*Required task:* Will you retype, character for character, the stretch from the line that contains "Describe the element at coordinates (616, 116)" through the end of the items?
━━━━━━━━━━
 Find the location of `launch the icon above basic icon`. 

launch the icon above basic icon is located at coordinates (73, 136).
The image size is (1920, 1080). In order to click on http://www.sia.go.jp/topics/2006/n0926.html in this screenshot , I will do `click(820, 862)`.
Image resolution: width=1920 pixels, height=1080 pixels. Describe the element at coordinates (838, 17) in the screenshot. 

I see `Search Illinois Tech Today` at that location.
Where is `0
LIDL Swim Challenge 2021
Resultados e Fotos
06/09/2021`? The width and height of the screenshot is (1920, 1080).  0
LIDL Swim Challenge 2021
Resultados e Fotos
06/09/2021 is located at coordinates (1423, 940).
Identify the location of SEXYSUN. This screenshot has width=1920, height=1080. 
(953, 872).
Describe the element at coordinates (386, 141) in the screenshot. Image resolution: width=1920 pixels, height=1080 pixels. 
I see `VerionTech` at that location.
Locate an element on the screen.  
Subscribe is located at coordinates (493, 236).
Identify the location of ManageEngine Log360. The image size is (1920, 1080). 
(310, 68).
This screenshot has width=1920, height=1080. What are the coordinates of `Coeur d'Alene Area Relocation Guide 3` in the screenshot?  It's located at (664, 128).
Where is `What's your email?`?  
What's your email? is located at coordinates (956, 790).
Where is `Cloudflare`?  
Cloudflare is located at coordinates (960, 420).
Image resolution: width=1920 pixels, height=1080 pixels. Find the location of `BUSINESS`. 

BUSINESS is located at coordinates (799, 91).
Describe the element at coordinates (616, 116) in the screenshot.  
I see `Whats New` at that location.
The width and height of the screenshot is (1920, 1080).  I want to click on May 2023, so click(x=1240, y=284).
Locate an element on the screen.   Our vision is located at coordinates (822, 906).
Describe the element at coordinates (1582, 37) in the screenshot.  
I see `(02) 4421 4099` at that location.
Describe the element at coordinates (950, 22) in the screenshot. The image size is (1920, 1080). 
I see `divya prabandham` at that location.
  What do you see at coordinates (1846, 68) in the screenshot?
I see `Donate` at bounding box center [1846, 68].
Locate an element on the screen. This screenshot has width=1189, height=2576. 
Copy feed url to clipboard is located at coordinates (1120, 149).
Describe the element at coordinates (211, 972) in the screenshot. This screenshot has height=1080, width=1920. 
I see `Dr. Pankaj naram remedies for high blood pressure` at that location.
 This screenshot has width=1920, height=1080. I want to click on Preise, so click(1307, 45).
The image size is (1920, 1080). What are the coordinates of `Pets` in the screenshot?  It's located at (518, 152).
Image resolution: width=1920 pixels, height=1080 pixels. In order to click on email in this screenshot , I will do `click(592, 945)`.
━━━━━━━━━━
*Exercise output:*
Describe the element at coordinates (616, 116) in the screenshot.  
I see `Whats New` at that location.
The width and height of the screenshot is (1920, 1080).  I want to click on May 2023, so click(x=1240, y=284).
Locate an element on the screen.   Our vision is located at coordinates (822, 906).
Describe the element at coordinates (1582, 37) in the screenshot.  
I see `(02) 4421 4099` at that location.
Describe the element at coordinates (950, 22) in the screenshot. The image size is (1920, 1080). 
I see `divya prabandham` at that location.
  What do you see at coordinates (1846, 68) in the screenshot?
I see `Donate` at bounding box center [1846, 68].
Locate an element on the screen. This screenshot has width=1189, height=2576. 
Copy feed url to clipboard is located at coordinates (1120, 149).
Describe the element at coordinates (211, 972) in the screenshot. This screenshot has height=1080, width=1920. 
I see `Dr. Pankaj naram remedies for high blood pressure` at that location.
 This screenshot has width=1920, height=1080. I want to click on Preise, so click(1307, 45).
The image size is (1920, 1080). What are the coordinates of `Pets` in the screenshot?  It's located at (518, 152).
Image resolution: width=1920 pixels, height=1080 pixels. In order to click on email in this screenshot , I will do `click(592, 945)`.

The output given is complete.